I made it trying to keep it as tiny and cheap as possible.
It uses only one IC, a PIC16F628A and 9 bipolar transistors, has 4 buttons for control and a swich for turning it off.
It also has a tiny speaker for making some sounds.
The power is given by four ni-mh batteries, and the consume is so reduced and you will keep them charged for a long time.
Games: So far I have only programed three games but I gonna do more in the near future (see steps 9,10,11 and 12 for more info about the games).
I hope you like this instructable and make your own portable game system.
Ps: I am from Argentina so let me know for any grammar mistake.
Step 1: Stuff you need
It just use some electronic components, most of are them recycled.
Transistors: Use 9 transistors BC548 or similar.
Even 2N3904 can be used but their terminals are opposite, very careful when soldering if you choose these ones.
LEDs: they are at the forefront of this project. Only the four lower LEDs are RGB, the rest are common red LEDs.
If the light is different from the LEDs you can diffuse then using a sandpaper.
Switches: try to get good quality switches. I used switches from a monitor for the shoulder buttons and I bought the front ones.
9 - 1k ohm
4 - 220 ohm
4 - 10k ohm
1 - 560 ohm
1 - 100 uf
1 - 100 nf
Microcontroler: PIC 16F628A
Misc: An on/off switch, a piece of plastic, 8 screws, 8 spacers, 1 piezo transducer (the little speaker that looks like a coin).
Step 2: Making the control board
To make the control board I used the method of the ironing.
The tracks are thick enough to not have any problem and allow you to use any glossy paper.
The last image will help you locate the components.
Pdf file is ready for printing (don't use the fit to paper option).
Step 3: Screen board
The screen board is made in the same way as control board.
Be careful when soldering the bridges linking the columns do not touch the tracks of the rows.
Do not drill the six holes for the columns.
Step 4: Wiring the boards together
This is the most boring part of the construction process.
Use wires of about 10 centimeters long, if you use shorter wires the second part will be harder, if your wires are too long they won't fit between the two boards.
Follow the guidance of the first two images and you'll be fine.
Step 5: Connect the speaker
The speaker is soldered directly on the copper side of using two small wires.
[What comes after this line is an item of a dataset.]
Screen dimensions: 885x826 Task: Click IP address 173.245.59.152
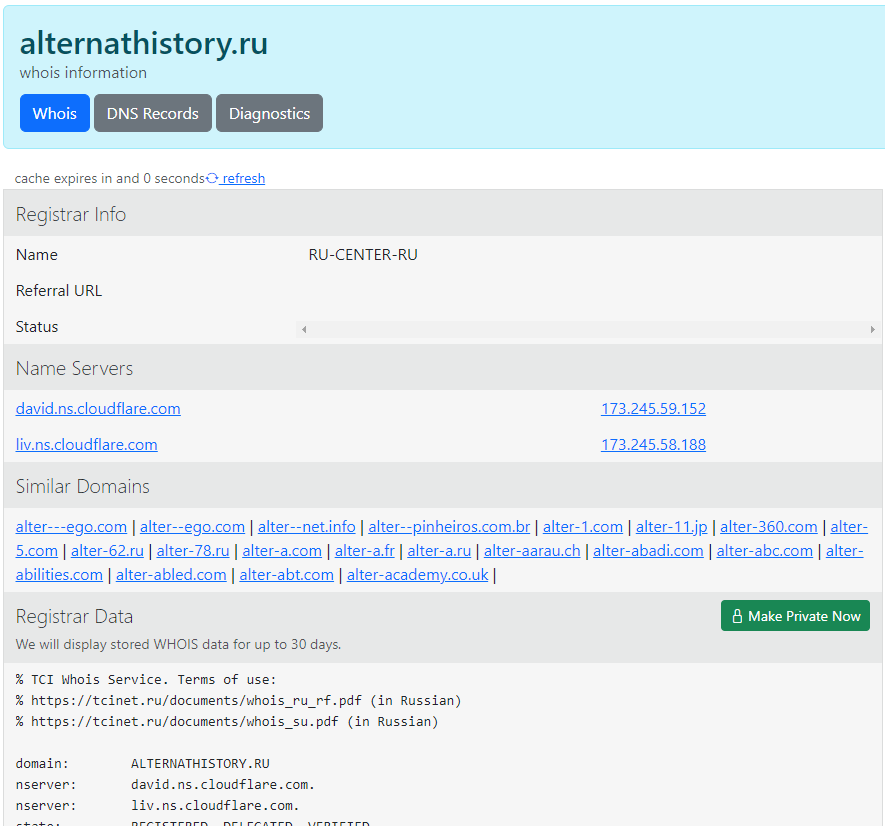[x=653, y=409]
The image will show you how to do it properly.
Step 6: Plastic back
The case of this proyect tray to keep it cheap and portable.
This is just made from a piece of plastic and some spacers.
First cut and drill the plastic at the size of the control board. Then put four screws and the 3 mm spacers.
Now we have to paste the speaker, I used two sized tape for keeping it firmly pasted to the plastic sheet.
Cover the speaker with electrical tape and insert the control board.
Put the 8 mm spacers, then the screen board and finally the last four screws.
Step 7: The power supply
The system is powered by 5 volts.
I use 4 x 1.2 volts my-mh with a battery holder. Consumption is low and the batteries will last for a long time.
You can try any other type of power supply like a 9 volt battery and a 7805, or even use a rechargeable Li-ion battery.
Step 8: Programming
For programming the pic I used a JDM programmar, which is really cheap and easy to make and the WInPic800 software which is free.
Any game and aplication requires the PIC to be reprogrammed.
The HEX file in this step allows you to test if the screen works well.
Step 10: Game 2: Simon says
The classic game Simon Says.
This time in a monochrome version.
The aim of the game is to repeat the sequence generated randomly.
You use the two buttons on the front and the two shoulders buttons.
You can reach a maximum sequence of 16 LEDs and then start from 0 again.